Your answer should be every line of the entries that has the string "agent" in it.

[Saved data entries]

= = =

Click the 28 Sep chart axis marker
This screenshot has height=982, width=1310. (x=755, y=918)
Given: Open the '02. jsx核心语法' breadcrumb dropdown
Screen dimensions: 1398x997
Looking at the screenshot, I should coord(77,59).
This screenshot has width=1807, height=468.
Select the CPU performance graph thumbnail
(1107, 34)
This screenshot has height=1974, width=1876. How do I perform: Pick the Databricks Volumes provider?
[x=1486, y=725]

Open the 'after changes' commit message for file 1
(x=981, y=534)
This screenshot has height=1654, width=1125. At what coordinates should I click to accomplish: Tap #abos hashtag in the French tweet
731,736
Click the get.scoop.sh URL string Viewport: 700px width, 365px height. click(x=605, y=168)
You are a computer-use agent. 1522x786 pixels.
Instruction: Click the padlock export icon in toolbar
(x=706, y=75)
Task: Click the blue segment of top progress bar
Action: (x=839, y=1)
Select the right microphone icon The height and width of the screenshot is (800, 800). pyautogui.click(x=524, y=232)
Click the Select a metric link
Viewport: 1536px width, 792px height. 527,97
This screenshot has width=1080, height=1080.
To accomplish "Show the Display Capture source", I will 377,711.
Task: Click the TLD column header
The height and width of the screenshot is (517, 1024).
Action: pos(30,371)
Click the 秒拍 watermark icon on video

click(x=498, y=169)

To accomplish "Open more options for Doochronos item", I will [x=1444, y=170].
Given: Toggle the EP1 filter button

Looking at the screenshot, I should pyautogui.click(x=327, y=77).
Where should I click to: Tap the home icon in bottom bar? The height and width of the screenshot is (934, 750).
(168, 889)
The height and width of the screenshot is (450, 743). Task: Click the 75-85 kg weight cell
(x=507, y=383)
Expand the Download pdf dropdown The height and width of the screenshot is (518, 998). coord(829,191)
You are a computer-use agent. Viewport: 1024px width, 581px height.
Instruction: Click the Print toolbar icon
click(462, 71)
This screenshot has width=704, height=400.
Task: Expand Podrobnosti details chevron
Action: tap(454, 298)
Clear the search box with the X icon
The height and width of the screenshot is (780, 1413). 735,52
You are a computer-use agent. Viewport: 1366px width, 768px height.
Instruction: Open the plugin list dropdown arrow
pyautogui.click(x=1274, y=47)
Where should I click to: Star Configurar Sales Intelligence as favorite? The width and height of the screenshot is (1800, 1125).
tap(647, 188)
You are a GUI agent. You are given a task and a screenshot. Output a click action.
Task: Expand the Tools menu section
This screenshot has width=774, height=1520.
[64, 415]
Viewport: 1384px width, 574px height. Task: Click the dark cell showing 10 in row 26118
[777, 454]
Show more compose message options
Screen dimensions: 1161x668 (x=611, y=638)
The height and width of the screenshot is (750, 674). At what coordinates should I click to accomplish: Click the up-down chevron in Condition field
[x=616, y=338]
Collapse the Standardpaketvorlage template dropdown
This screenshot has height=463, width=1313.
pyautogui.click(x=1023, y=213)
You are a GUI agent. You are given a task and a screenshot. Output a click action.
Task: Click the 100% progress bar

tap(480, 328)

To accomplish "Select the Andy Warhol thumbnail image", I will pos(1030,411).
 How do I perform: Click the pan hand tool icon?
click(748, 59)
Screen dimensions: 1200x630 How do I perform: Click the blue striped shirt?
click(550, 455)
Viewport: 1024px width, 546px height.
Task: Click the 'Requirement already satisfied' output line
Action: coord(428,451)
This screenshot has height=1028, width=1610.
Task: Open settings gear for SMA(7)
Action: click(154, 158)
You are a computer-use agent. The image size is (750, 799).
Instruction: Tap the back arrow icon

= = =

TASK RESULT =
You are a computer-use agent. 1522x786 pixels.
You are a computer-use agent. Viewport: 1024px width, 581px height.
You are a computer-use agent. Viewport: 1366px width, 768px height.
You are a GUI agent. You are given a task and a screenshot. Output a click action.
You are a GUI agent. You are given a task and a screenshot. Output a click action.
You are a computer-use agent. The image size is (750, 799).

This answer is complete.